Render the stretch from the line containing "Open the camera lens search icon" through the end of the records as a JSON list of strings, one per line, with blank lines skipped and the pictures left out.
+ + + + + + +
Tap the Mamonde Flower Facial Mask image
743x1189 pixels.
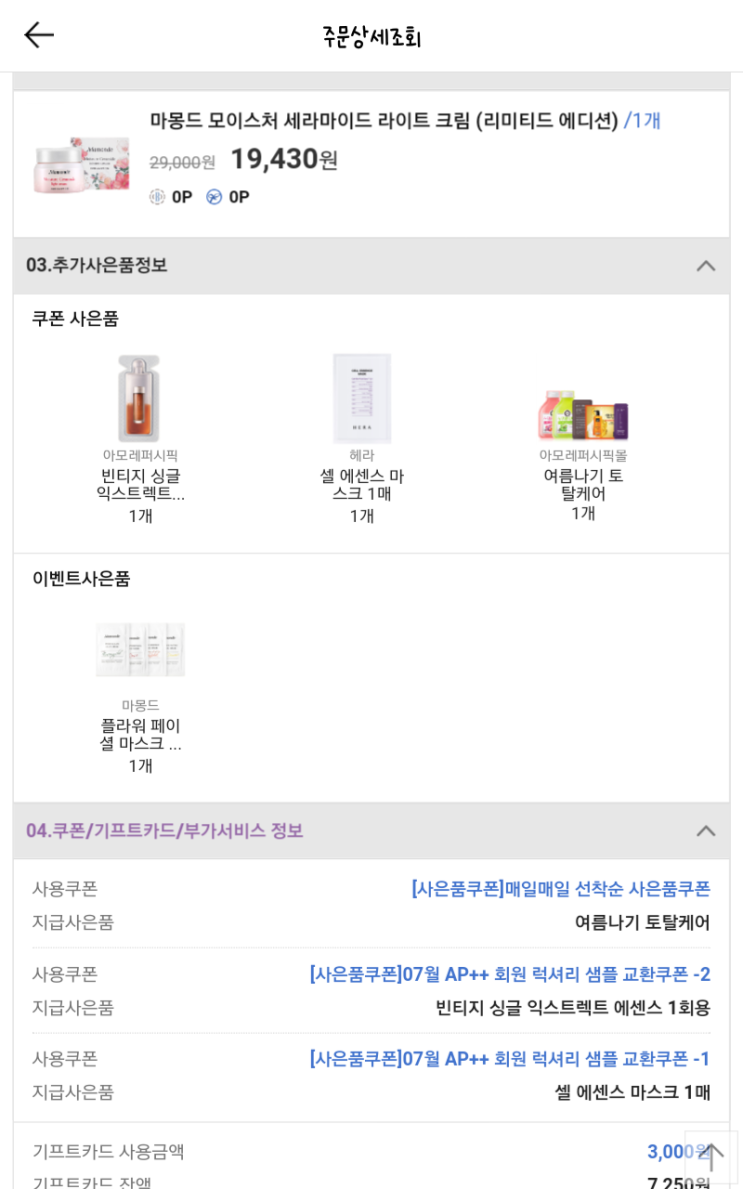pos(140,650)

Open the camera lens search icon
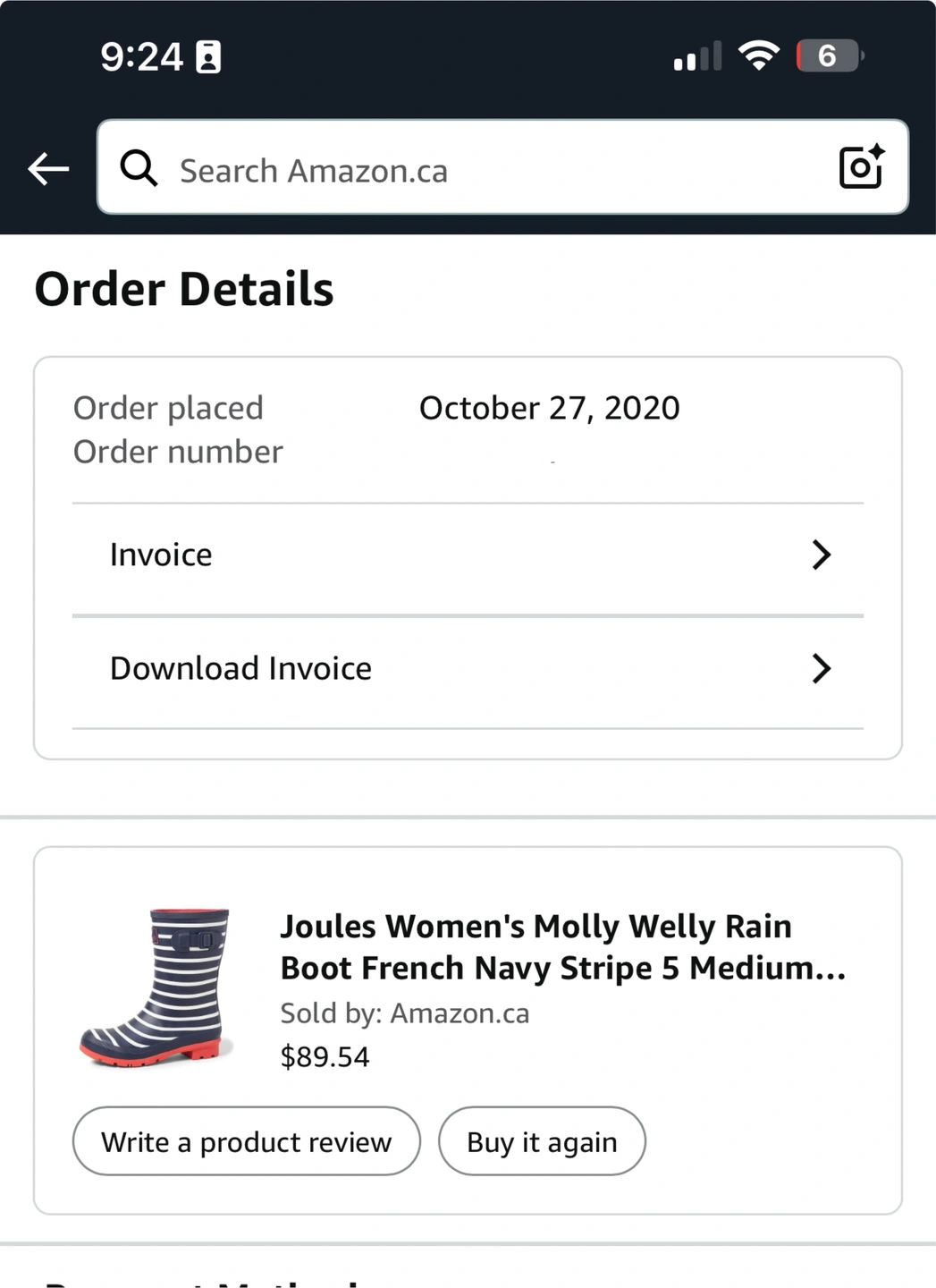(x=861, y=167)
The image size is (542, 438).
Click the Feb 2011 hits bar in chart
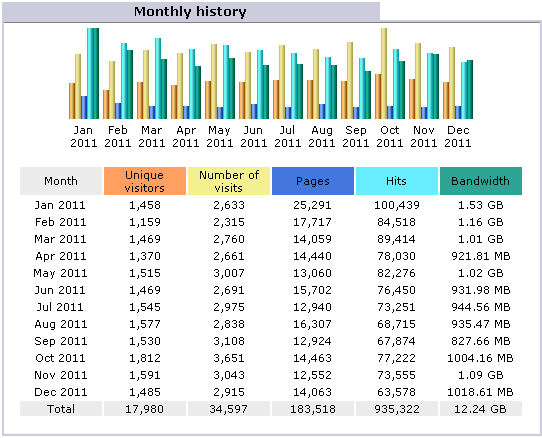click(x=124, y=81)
+ + + + + + +
» **Result for this task**
[
  "Open the camera lens search icon",
  "(x=861, y=167)",
  "The image size is (542, 438).",
  "Click the Feb 2011 hits bar in chart",
  "click(x=124, y=81)"
]